2. Sintaks Sebaris (Shortcut) #

Menuliskan bobot langsung menggunakan notasi URL query-style pada alamat dial (biasa digunakan untuk konfigurasi baris tunggal yang ringkas):

# Contoh penulisan shortcut sebaris
app.example.com {
    reverse_proxy backend-1:3000?weight=5 backend-2:3000?weight=3 backend-3:3000?weight=2
}

Integrasi dengan Least Connections (Weighted Least Connections) #

Ketika kita mengombinasikan parameter bobot (weight) dengan algoritma Least Connections (least_conn), Caddy tidak lagi sekadar mencari server dengan jumlah koneksi terkecil secara mutlak. Caddy akan mengevaluasi rasio beban dengan membagi jumlah koneksi aktif dengan nilai bobot masing-masing server.

Target server dengan nilai rasio terkecil akan dipilih untuk menerima request berikutnya:

$$\text{Rasio Beban} = \frac{\text{Koneksi Aktif}}{\text{Bobot}}$$

Simulasi Perhitungan Rasio Beban #

Bayangkan kita memiliki 2 server aktif:

  • Server A (Weight: 2): Sedang memproses 10 koneksi aktif.
  • Server B (Weight: 5): Sedang memproses 15 koneksi aktif.

Klien baru mengirimkan request ke Caddy.
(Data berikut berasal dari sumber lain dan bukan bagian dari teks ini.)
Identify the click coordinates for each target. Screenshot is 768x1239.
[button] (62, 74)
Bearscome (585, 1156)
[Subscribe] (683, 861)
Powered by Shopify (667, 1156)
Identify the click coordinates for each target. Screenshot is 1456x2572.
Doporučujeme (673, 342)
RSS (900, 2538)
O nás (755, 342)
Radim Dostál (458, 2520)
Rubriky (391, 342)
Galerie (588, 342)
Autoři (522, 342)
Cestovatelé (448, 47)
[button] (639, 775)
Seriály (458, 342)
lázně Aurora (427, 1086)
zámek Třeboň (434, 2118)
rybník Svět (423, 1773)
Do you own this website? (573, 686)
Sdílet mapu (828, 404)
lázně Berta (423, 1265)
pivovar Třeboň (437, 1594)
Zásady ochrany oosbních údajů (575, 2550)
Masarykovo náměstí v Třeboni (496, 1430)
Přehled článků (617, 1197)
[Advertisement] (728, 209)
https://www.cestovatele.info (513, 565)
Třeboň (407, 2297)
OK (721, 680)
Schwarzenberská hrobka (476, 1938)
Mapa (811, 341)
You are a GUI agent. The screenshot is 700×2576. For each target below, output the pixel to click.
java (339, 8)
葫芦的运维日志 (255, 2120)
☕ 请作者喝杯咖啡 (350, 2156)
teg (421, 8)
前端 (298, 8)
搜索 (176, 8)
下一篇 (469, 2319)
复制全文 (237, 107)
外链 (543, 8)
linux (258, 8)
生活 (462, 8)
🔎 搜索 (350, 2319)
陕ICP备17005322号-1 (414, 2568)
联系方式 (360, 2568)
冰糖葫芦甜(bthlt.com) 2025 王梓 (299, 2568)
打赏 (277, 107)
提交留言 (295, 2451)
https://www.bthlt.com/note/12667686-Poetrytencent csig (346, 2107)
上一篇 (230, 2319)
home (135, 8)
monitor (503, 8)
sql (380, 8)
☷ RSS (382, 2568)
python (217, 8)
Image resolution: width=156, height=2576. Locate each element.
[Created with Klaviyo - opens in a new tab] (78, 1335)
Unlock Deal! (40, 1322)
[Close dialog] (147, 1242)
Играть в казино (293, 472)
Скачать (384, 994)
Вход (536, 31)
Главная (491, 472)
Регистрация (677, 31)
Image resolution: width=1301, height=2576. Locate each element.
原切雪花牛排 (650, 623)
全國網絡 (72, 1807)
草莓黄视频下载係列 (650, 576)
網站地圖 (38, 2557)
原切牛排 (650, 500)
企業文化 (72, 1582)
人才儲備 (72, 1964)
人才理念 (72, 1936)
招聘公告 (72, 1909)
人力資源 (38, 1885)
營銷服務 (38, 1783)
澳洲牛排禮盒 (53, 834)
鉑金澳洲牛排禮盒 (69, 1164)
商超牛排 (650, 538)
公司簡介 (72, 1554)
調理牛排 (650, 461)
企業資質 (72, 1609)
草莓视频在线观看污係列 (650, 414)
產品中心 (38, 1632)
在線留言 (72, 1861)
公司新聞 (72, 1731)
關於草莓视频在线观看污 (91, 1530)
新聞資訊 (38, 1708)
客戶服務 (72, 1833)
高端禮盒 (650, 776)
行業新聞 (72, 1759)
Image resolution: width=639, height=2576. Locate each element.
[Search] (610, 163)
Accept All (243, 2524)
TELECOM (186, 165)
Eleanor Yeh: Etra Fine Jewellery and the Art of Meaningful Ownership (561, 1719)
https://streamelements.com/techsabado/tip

Mari kita bandingkan ke mana request akan dirutekan:

  1. Rasio Beban Server A: $\frac{10}{2} = 5.0$
  2. Rasio Beban Server B: $\frac{15}{5} = 3.0$
  • Keputusan Caddy: Permintaan baru akan diarahkan ke Server B, meskipun secara jumlah mutlak Server B sedang memproses koneksi yang lebih banyak (15 koneksi) dibandingkan Server A (10 koneksi). Hal ini logis karena Server B memiliki spesifikasi hardware 2.5 kali lebih kuat (weight 5 vs 2), sehingga kapasitas siaganya sebenarnya masih jauh lebih besar daripada Server A.
# Konfigurasi Weighted Least Connections
app.example.com {
    reverse_proxy {
        to backend-1:3000 weight 2
        to backend-2:3000 weight 5
        
        lb_policy least_conn
    }
}

Penyesuaian Nilai Parameter Bobot Saat Lalu Lintas Padat #

Dalam praktik di industri, nilai bobot yang bersifat statis sering kali kurang optimal ketika tipe beban kerja backend bergeser secara dinamis. Misalnya, Server A (VM kuat dengan bobot 10) menangani kueri database yang kompleks, sementara Server B (VM kecil dengan bobot 2) melayani respon JSON statis. Pada saat traffic padat, database Server A mengalami hambatan kueri (query contention), menyebabkan utilisasi CPU melonjak drastis meskipun jumlah koneksi aktifnya masih di bawah rasio pembagian bobot.

Untuk mengatasi ini, tim DevOps harus merancang penyesuaian bobot dinamis berdasarkan faktor beban kerja per core CPU (CPU load-to-core factor). Kita dapat memanfaatkan skrip eksternal yang membaca utilitas CPU backend secara real-time dan memperbarui bobot Caddy secara graceful melalui REST API JSON.

# Contoh klaster dengan opsi dynamic weight tuning
prod.example.com {
    reverse_proxy {
        # VM Database (Weight disesuaikan dinamis oleh daemon monitor)
        to db-app-1:3000 weight 8
        
        # VM Cache / Static API
        to cache-app-2:3000 weight 2
        
        lb_policy least_conn
    }
}

Use Case 1: Klaster Heterogen (Heterogeneous Clusters) #

Dalam dunia nyata, penghematan anggaran cloud sering kali memaksa kita mencampur berbagai tipe VM. Sebagai contoh, kita menempatkan server fisik lokal (On-Premise) milik perusahaan sebagai backend utama, dan beberapa VM cloud kecil (AWS EC2) sebagai backend bantu untuk menangani luapan lalu lintas.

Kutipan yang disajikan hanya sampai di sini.